● **PROBLEM DESCRIPTION**
Word for word, and with pictures excluded, copy out all the records that follow.

● **MATERIAL TO PROCESS**
-- Opening Marker --

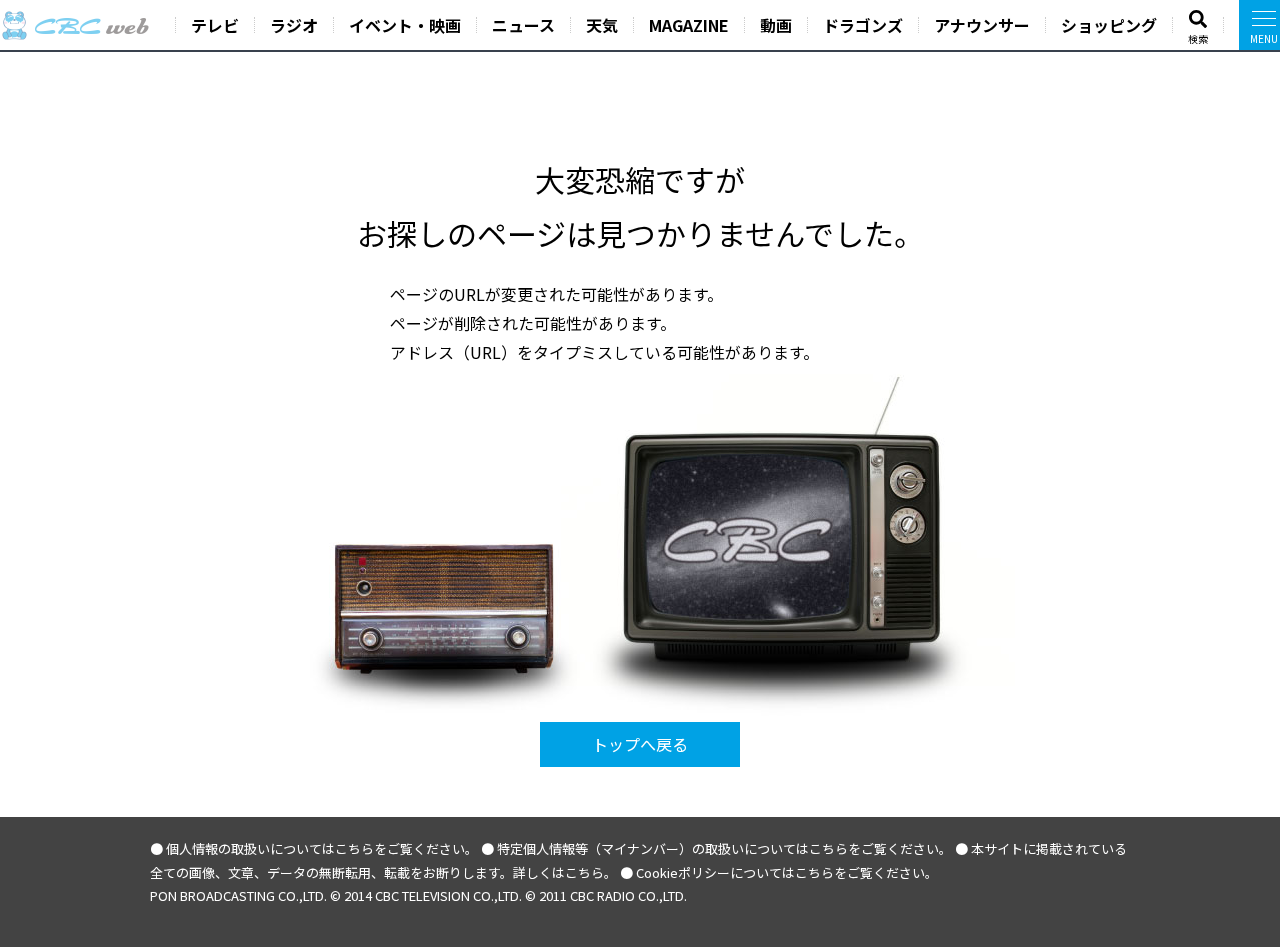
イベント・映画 (405, 25)
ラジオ (294, 25)
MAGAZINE (689, 25)
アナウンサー (982, 25)
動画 (776, 25)
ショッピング (1109, 25)
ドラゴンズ (863, 25)
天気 (602, 25)
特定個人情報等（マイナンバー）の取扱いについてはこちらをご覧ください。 (724, 848)
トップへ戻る (640, 744)
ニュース (523, 25)
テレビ (215, 25)
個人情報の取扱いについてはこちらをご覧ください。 (322, 848)
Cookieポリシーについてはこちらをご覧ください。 (787, 872)
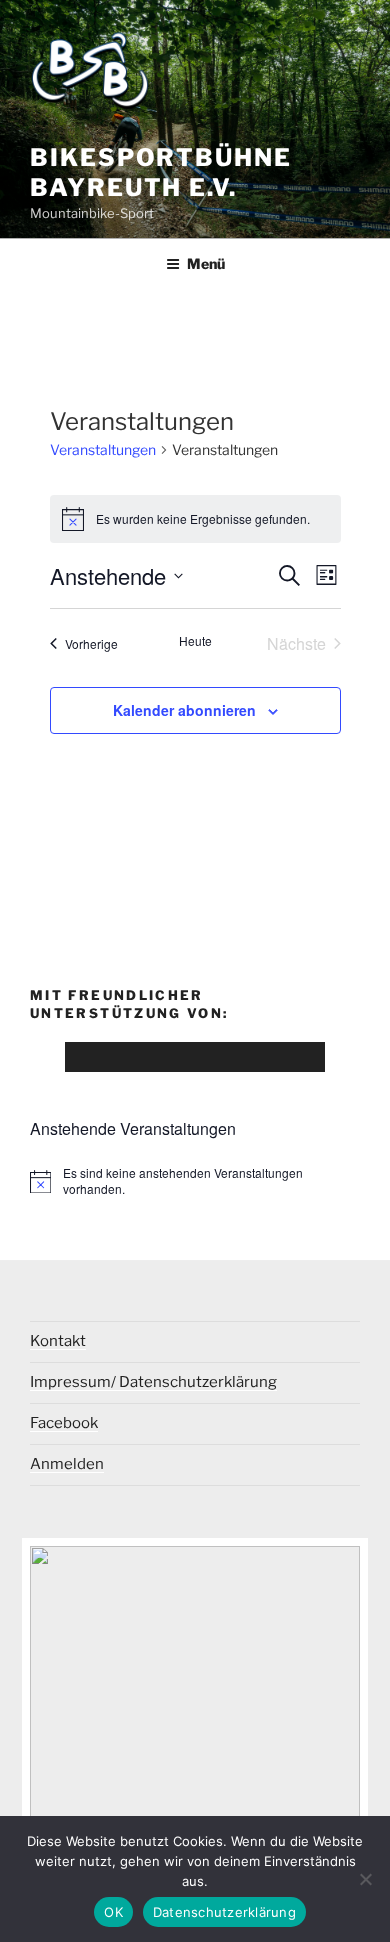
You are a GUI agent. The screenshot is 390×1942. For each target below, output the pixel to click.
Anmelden (67, 1464)
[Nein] (365, 1879)
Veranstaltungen (103, 449)
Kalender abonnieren (184, 710)
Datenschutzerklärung (224, 1912)
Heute (195, 641)
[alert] (195, 519)
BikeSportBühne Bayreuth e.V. (161, 172)
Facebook (64, 1423)
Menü (206, 263)
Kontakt (58, 1341)
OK (113, 1912)
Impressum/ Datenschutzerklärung (153, 1382)
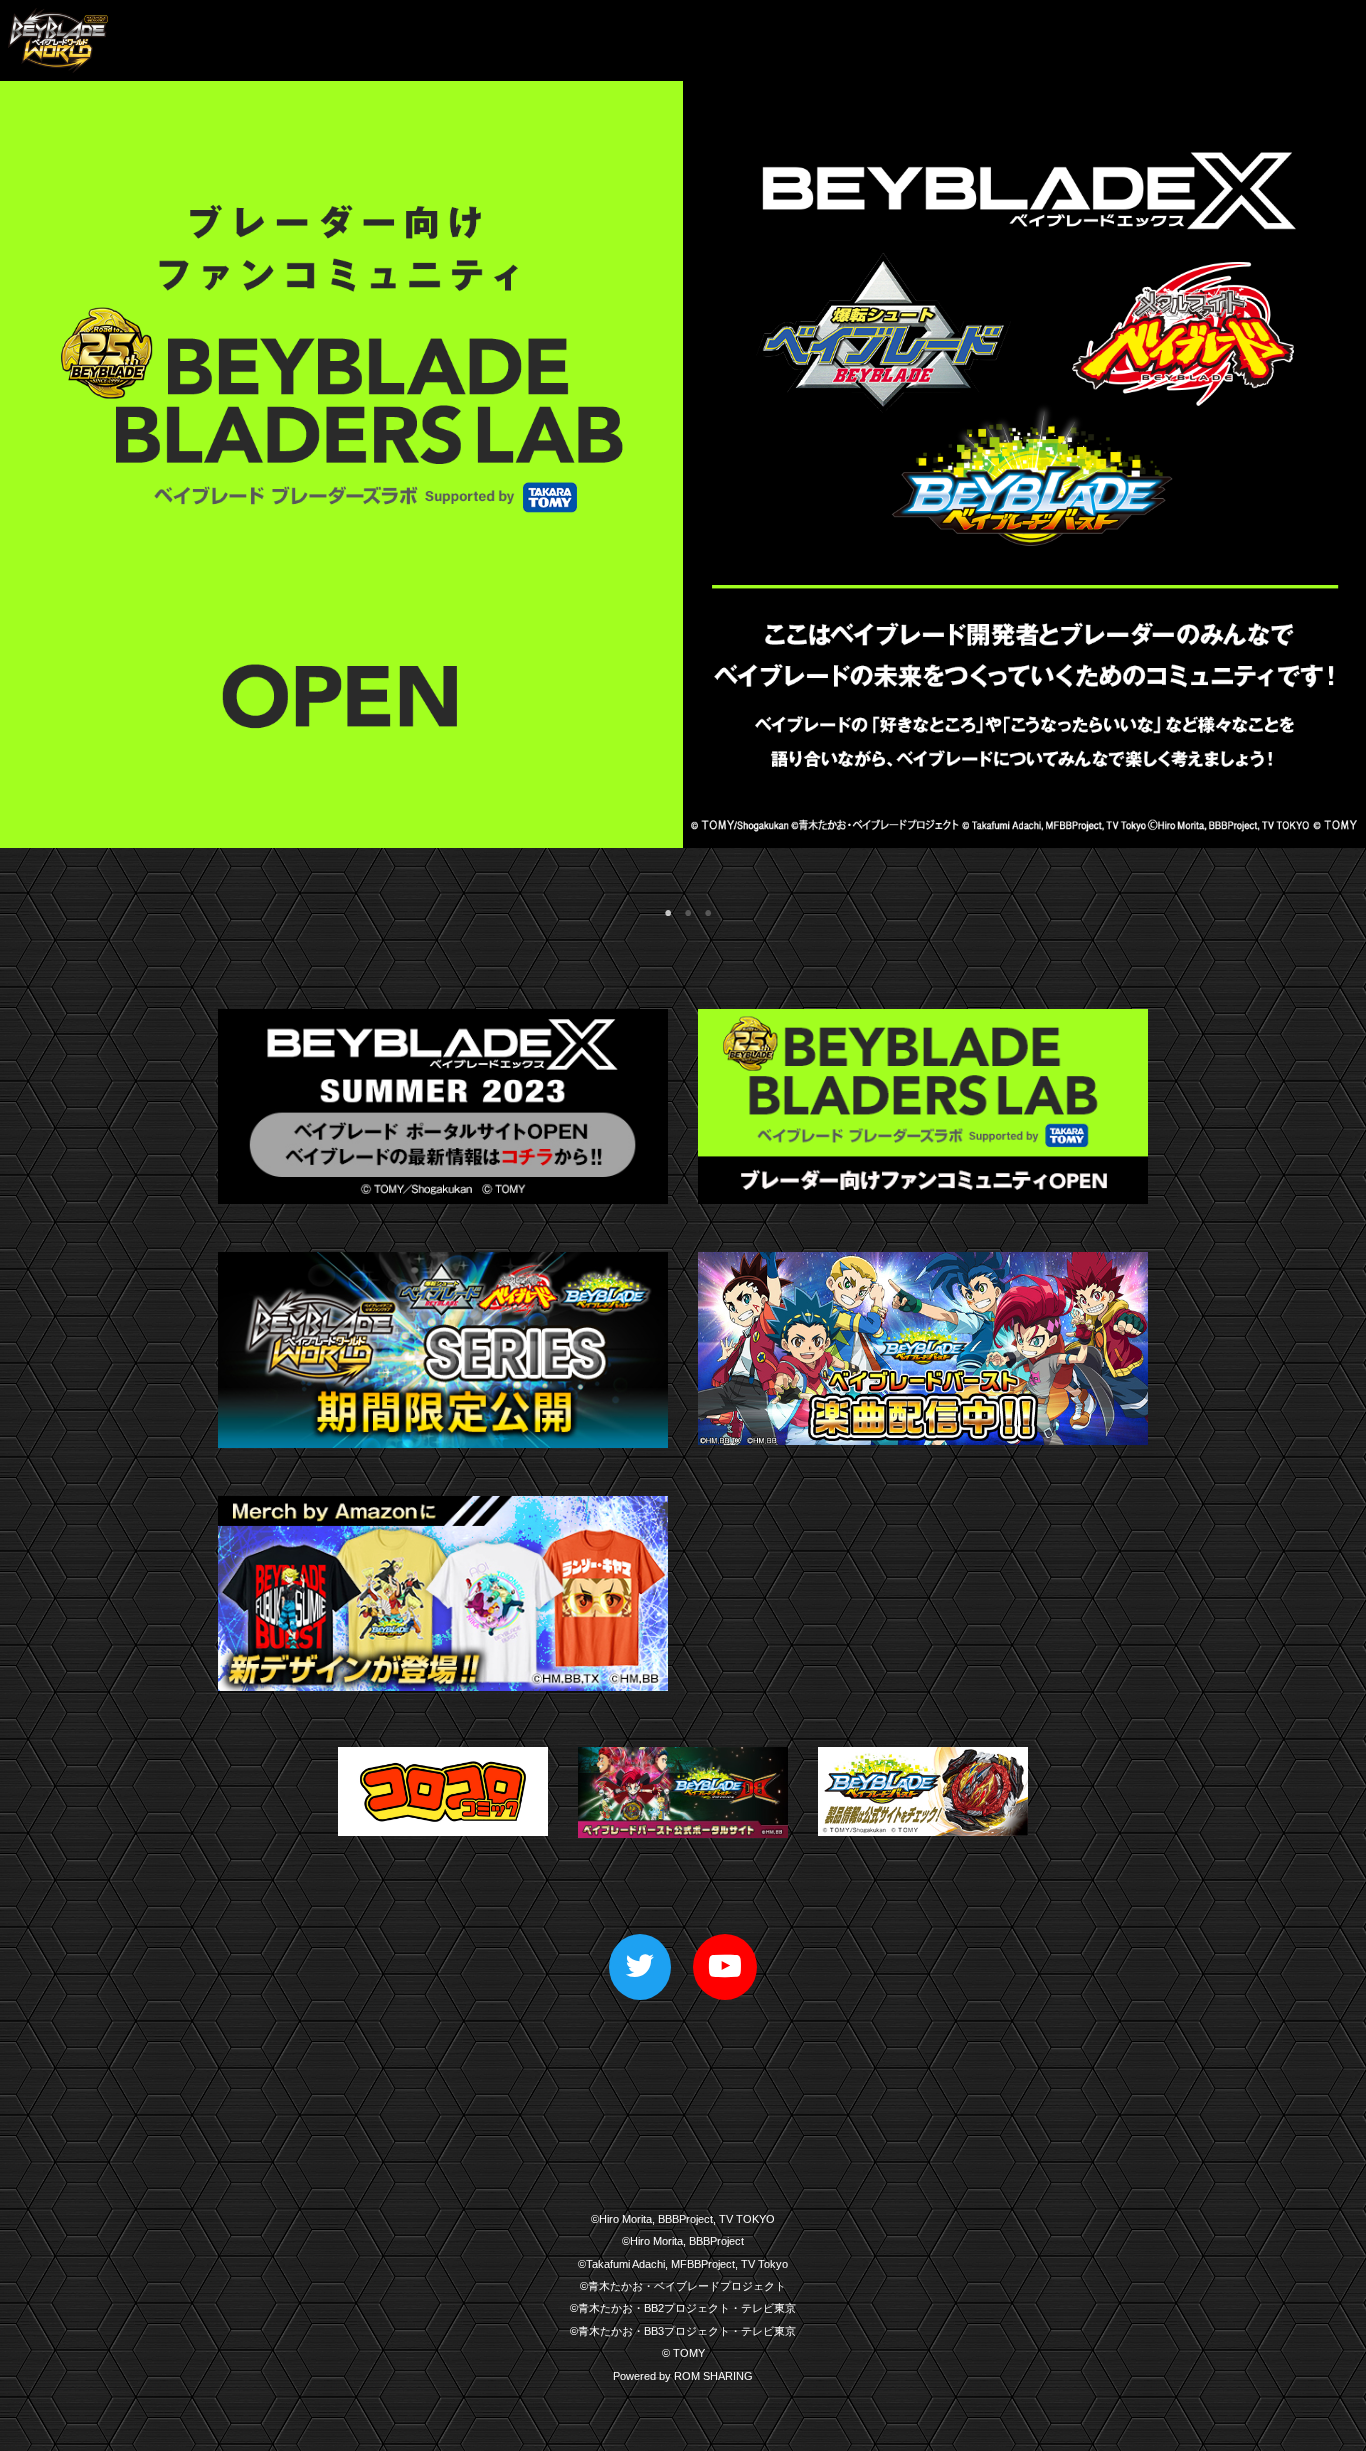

-- Closing Marker --

● **TASK SOLUTION**
イベント・映画 (405, 25)
ラジオ (294, 25)
MAGAZINE (689, 25)
アナウンサー (982, 25)
動画 (776, 25)
ショッピング (1109, 25)
ドラゴンズ (863, 25)
天気 (602, 25)
特定個人情報等（マイナンバー）の取扱いについてはこちらをご覧ください。 (724, 848)
トップへ戻る (640, 744)
ニュース (523, 25)
テレビ (215, 25)
個人情報の取扱いについてはこちらをご覧ください。 (322, 848)
Cookieポリシーについてはこちらをご覧ください。 (787, 872)
You are a GUI agent. The screenshot is 390×1942. For each target below, output the pixel to click.
Anmelden (67, 1464)
[Nein] (365, 1879)
Veranstaltungen (103, 449)
Kalender abonnieren (184, 710)
Datenschutzerklärung (224, 1912)
Heute (195, 641)
[alert] (195, 519)
BikeSportBühne Bayreuth e.V. (161, 172)
Facebook (64, 1423)
Menü (206, 263)
Kontakt (58, 1341)
OK (113, 1912)
Impressum/ Datenschutzerklärung (153, 1382)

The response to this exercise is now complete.